The idea of the possibility to return Crimea back into the fold of Ukraine differs among residents regionally. In particular, the hope for a change of power in Russia is most prevalent among respondents in the west (41%) and center (45%), whereas in the other regions, significantly less hope is found: 22% in the south and 28% in the east. However, the most prevalent opinion (54%) among residents of the south is the significance of improving prosperity in Ukraine. Residents in the western region (42%) place more hope in imposing tighter sanctions, whereas in other regions this option is chosen substantially less frequently (30% in the center, 24% in the east and 17% in the south).

 

Half of Ukrainian citizens support the idea of creating Crimean-Tatar autonomy inside the Crimea, in case of de-occupation of the peninsula; while 28% don’t support this prospect.
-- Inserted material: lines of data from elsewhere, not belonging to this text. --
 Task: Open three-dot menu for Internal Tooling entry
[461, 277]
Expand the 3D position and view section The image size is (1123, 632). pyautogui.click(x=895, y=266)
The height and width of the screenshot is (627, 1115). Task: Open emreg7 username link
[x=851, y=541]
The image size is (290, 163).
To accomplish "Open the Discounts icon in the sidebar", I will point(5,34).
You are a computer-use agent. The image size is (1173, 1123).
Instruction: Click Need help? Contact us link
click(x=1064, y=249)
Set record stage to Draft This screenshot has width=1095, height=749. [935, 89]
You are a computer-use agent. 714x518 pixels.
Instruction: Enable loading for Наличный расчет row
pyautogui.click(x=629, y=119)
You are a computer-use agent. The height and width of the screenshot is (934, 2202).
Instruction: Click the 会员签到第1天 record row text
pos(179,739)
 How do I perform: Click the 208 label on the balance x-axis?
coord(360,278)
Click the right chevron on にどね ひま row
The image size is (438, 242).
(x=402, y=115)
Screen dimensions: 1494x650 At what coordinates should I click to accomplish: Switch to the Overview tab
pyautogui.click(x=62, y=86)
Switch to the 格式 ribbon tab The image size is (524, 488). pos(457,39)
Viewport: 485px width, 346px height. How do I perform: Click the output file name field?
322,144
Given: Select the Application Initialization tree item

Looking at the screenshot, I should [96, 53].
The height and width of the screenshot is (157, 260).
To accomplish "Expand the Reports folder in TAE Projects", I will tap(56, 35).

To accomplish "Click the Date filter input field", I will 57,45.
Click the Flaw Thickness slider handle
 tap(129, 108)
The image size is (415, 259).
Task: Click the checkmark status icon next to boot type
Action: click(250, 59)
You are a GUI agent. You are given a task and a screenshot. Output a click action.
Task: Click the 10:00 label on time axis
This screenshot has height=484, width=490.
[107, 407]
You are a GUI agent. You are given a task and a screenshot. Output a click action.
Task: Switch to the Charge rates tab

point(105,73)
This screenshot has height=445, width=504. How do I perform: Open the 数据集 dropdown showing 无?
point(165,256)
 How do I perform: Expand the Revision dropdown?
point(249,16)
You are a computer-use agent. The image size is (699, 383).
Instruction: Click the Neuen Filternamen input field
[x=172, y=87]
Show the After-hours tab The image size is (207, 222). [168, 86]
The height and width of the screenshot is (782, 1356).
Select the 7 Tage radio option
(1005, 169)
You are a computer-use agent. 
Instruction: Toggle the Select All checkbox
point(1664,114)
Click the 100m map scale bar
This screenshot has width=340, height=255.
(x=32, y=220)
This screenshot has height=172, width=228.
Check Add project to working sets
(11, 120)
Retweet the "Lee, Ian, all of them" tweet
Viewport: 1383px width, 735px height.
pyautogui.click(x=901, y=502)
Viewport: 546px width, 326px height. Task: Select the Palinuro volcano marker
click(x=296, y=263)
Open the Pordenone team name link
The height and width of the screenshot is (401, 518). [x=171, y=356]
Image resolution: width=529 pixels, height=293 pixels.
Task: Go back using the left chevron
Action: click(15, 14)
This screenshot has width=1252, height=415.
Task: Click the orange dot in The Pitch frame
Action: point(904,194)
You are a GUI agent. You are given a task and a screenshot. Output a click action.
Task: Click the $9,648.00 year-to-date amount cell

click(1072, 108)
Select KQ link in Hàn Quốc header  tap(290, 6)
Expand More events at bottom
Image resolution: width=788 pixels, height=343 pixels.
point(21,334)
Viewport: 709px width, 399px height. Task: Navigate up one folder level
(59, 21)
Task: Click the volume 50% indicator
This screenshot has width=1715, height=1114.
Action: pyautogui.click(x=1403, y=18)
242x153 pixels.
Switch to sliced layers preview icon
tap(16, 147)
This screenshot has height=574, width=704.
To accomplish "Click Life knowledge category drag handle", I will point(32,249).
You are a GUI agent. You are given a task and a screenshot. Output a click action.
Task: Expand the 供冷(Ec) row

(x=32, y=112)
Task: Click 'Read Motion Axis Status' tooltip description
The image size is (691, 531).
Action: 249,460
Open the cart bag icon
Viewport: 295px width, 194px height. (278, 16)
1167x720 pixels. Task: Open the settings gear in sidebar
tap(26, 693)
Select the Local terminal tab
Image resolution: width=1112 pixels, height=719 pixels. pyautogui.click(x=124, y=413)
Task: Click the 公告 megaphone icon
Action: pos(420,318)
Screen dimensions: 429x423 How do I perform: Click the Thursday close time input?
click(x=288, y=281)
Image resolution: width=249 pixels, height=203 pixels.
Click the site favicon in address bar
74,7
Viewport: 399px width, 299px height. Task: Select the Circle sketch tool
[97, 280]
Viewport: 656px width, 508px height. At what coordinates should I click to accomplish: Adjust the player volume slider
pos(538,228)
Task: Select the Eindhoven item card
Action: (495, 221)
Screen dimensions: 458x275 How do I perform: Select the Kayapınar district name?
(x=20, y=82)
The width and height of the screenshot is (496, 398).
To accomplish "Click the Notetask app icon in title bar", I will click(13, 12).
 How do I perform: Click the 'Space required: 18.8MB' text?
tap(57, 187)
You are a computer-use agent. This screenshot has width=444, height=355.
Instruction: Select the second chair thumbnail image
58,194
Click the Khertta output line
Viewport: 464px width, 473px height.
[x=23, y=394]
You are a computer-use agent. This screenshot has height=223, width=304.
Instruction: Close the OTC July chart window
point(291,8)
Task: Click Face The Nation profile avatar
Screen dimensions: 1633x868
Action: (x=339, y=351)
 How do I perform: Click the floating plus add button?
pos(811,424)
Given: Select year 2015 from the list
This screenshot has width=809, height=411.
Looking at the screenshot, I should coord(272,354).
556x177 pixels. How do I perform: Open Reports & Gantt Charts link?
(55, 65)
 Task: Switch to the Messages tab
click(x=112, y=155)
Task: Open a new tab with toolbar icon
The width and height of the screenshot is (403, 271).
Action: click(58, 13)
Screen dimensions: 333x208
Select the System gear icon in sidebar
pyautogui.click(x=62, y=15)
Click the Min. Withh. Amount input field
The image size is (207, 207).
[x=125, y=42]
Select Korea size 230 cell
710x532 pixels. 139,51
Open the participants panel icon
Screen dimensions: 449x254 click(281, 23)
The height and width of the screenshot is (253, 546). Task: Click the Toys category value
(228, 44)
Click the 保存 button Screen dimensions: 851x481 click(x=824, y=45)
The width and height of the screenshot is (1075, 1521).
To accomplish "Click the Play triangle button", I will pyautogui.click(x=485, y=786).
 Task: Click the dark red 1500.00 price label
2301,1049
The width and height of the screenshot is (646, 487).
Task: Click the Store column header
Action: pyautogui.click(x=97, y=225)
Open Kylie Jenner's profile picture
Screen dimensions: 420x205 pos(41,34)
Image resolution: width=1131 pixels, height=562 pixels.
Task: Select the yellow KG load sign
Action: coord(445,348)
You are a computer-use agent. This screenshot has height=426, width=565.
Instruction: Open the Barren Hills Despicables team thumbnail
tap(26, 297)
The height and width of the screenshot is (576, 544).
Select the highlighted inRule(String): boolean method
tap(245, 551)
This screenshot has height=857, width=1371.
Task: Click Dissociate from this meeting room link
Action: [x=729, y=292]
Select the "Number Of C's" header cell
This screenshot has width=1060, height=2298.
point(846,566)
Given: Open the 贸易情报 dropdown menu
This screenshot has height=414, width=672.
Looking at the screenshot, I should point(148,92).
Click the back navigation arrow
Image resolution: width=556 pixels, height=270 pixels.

The biggest support for Crimean-Tatar autonomy in the Crimea is found in the western region (56%) and the center (59%), whereas in the south and east 36-38% approve of this idea (the level of disagreement with the idea in these regions is approximately the same).

 

A significant part of the population (41%) is for simplifying the most the entry/exit procedure to and from the Crimea for Ukrainian citizens, including for Crimean residents; 30% of those surveyed completely accept the current entry/exit regime, and 11% call for a stricter system so that entry/exit permission to and from the Crimea is provided only with special permits and justified reason. Residents of the western regions foremost support the demand for a stricter crossing procedure system at the line of separation with occupied Crimea (26%), and liberalization of the system is supported by the majority of residents of the south (51%) and the east (50%) of Ukraine.